=== Exercise input ===
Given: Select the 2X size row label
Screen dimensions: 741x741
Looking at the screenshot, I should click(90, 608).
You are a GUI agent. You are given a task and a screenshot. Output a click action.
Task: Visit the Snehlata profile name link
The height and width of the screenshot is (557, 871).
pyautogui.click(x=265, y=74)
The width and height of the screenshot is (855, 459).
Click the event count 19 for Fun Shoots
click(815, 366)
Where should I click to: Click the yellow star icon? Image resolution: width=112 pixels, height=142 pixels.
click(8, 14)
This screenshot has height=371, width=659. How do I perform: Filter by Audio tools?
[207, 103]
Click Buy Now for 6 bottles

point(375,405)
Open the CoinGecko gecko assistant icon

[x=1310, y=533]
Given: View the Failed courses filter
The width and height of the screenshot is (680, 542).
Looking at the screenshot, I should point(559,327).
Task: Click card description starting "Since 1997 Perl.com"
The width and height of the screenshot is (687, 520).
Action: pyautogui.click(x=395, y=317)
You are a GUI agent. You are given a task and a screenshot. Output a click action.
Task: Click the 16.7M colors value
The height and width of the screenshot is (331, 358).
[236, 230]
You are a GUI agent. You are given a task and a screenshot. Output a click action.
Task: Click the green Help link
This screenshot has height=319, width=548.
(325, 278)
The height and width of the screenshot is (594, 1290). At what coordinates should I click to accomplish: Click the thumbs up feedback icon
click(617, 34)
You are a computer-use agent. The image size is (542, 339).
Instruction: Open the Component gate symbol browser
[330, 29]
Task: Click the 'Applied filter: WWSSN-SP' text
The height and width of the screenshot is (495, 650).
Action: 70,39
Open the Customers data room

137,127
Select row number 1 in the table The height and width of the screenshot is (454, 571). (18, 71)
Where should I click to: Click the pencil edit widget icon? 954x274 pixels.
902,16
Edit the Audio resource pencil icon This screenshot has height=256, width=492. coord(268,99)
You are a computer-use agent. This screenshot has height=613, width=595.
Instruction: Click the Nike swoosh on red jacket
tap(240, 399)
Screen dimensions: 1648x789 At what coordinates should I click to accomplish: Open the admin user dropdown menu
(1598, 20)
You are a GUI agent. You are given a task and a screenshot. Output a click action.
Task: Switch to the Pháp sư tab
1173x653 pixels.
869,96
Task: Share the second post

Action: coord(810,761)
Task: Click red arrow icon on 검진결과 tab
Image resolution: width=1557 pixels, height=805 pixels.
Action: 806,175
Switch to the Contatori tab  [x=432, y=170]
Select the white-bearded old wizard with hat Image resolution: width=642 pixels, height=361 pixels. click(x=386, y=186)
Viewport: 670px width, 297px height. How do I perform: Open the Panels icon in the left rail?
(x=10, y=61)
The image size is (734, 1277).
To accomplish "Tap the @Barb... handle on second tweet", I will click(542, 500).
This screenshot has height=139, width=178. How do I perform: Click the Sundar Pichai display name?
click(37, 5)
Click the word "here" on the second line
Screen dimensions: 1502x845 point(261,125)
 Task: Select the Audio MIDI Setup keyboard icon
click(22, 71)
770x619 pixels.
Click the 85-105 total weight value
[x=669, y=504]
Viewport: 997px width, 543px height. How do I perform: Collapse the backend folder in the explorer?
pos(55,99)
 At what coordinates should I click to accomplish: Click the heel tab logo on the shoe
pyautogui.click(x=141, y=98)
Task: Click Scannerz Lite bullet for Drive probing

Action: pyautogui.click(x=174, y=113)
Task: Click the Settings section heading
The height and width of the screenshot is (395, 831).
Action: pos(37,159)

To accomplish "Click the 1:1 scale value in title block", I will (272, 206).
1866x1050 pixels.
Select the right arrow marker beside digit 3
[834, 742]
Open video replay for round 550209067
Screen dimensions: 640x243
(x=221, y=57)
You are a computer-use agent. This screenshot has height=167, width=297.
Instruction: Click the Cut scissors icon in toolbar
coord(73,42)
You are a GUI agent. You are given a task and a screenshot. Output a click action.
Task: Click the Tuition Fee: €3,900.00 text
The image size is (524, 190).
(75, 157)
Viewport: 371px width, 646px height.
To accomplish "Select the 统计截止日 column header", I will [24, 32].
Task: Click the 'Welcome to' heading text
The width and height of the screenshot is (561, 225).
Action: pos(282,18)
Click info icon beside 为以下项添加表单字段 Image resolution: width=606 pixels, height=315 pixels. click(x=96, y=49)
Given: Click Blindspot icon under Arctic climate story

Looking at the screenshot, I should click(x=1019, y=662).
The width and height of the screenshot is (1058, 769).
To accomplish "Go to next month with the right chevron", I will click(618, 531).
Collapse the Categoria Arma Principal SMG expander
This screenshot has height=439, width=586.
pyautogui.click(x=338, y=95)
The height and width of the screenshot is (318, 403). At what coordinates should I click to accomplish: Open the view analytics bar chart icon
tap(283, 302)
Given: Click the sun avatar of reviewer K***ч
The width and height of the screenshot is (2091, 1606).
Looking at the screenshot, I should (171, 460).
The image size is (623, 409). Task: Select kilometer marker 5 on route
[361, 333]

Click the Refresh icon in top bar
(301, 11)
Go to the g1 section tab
===
> _Work instructions_
Word for word, give the whole listing again.

> _Exercise answer_
Given: Select the 2X size row label
Screen dimensions: 741x741
Looking at the screenshot, I should click(90, 608).
You are a GUI agent. You are given a task and a screenshot. Output a click action.
Task: Visit the Snehlata profile name link
The height and width of the screenshot is (557, 871).
pyautogui.click(x=265, y=74)
The width and height of the screenshot is (855, 459).
Click the event count 19 for Fun Shoots
click(815, 366)
Where should I click to: Click the yellow star icon? Image resolution: width=112 pixels, height=142 pixels.
click(8, 14)
This screenshot has height=371, width=659. How do I perform: Filter by Audio tools?
[207, 103]
Click Buy Now for 6 bottles

point(375,405)
Open the CoinGecko gecko assistant icon

[x=1310, y=533]
Given: View the Failed courses filter
The width and height of the screenshot is (680, 542).
Looking at the screenshot, I should point(559,327).
Task: Click card description starting "Since 1997 Perl.com"
The width and height of the screenshot is (687, 520).
Action: pyautogui.click(x=395, y=317)
You are a GUI agent. You are given a task and a screenshot. Output a click action.
Task: Click the 16.7M colors value
The height and width of the screenshot is (331, 358).
[236, 230]
You are a GUI agent. You are given a task and a screenshot. Output a click action.
Task: Click the green Help link
This screenshot has height=319, width=548.
(325, 278)
The height and width of the screenshot is (594, 1290). At what coordinates should I click to accomplish: Click the thumbs up feedback icon
click(617, 34)
You are a computer-use agent. The image size is (542, 339).
Instruction: Open the Component gate symbol browser
[330, 29]
Task: Click the 'Applied filter: WWSSN-SP' text
The height and width of the screenshot is (495, 650).
Action: 70,39
Open the Customers data room

137,127
Select row number 1 in the table The height and width of the screenshot is (454, 571). (18, 71)
Where should I click to: Click the pencil edit widget icon? 954x274 pixels.
902,16
Edit the Audio resource pencil icon This screenshot has height=256, width=492. coord(268,99)
You are a computer-use agent. This screenshot has height=613, width=595.
Instruction: Click the Nike swoosh on red jacket
tap(240, 399)
Screen dimensions: 1648x789 At what coordinates should I click to accomplish: Open the admin user dropdown menu
(1598, 20)
You are a GUI agent. You are given a task and a screenshot. Output a click action.
Task: Switch to the Pháp sư tab
1173x653 pixels.
869,96
Task: Share the second post

Action: coord(810,761)
Task: Click red arrow icon on 검진결과 tab
Image resolution: width=1557 pixels, height=805 pixels.
Action: 806,175
Switch to the Contatori tab  [x=432, y=170]
Select the white-bearded old wizard with hat Image resolution: width=642 pixels, height=361 pixels. click(x=386, y=186)
Viewport: 670px width, 297px height. How do I perform: Open the Panels icon in the left rail?
(x=10, y=61)
The image size is (734, 1277).
To accomplish "Tap the @Barb... handle on second tweet", I will click(542, 500).
This screenshot has height=139, width=178. How do I perform: Click the Sundar Pichai display name?
click(37, 5)
Click the word "here" on the second line
Screen dimensions: 1502x845 point(261,125)
 Task: Select the Audio MIDI Setup keyboard icon
click(22, 71)
770x619 pixels.
Click the 85-105 total weight value
[x=669, y=504]
Viewport: 997px width, 543px height. How do I perform: Collapse the backend folder in the explorer?
pos(55,99)
 At what coordinates should I click to accomplish: Click the heel tab logo on the shoe
pyautogui.click(x=141, y=98)
Task: Click Scannerz Lite bullet for Drive probing

Action: pyautogui.click(x=174, y=113)
Task: Click the Settings section heading
The height and width of the screenshot is (395, 831).
Action: pos(37,159)

To accomplish "Click the 1:1 scale value in title block", I will (272, 206).
1866x1050 pixels.
Select the right arrow marker beside digit 3
[834, 742]
Open video replay for round 550209067
Screen dimensions: 640x243
(x=221, y=57)
You are a computer-use agent. This screenshot has height=167, width=297.
Instruction: Click the Cut scissors icon in toolbar
coord(73,42)
You are a GUI agent. You are given a task and a screenshot. Output a click action.
Task: Click the Tuition Fee: €3,900.00 text
The image size is (524, 190).
(75, 157)
Viewport: 371px width, 646px height.
To accomplish "Select the 统计截止日 column header", I will [24, 32].
Task: Click the 'Welcome to' heading text
The width and height of the screenshot is (561, 225).
Action: pos(282,18)
Click info icon beside 为以下项添加表单字段 Image resolution: width=606 pixels, height=315 pixels. click(x=96, y=49)
Given: Click Blindspot icon under Arctic climate story

Looking at the screenshot, I should click(x=1019, y=662).
The width and height of the screenshot is (1058, 769).
To accomplish "Go to next month with the right chevron", I will click(618, 531).
Collapse the Categoria Arma Principal SMG expander
This screenshot has height=439, width=586.
pyautogui.click(x=338, y=95)
The height and width of the screenshot is (318, 403). At what coordinates should I click to accomplish: Open the view analytics bar chart icon
tap(283, 302)
Given: Click the sun avatar of reviewer K***ч
The width and height of the screenshot is (2091, 1606).
Looking at the screenshot, I should (171, 460).
The image size is (623, 409). Task: Select kilometer marker 5 on route
[361, 333]

Click the Refresh icon in top bar
(301, 11)
Go to the g1 section tab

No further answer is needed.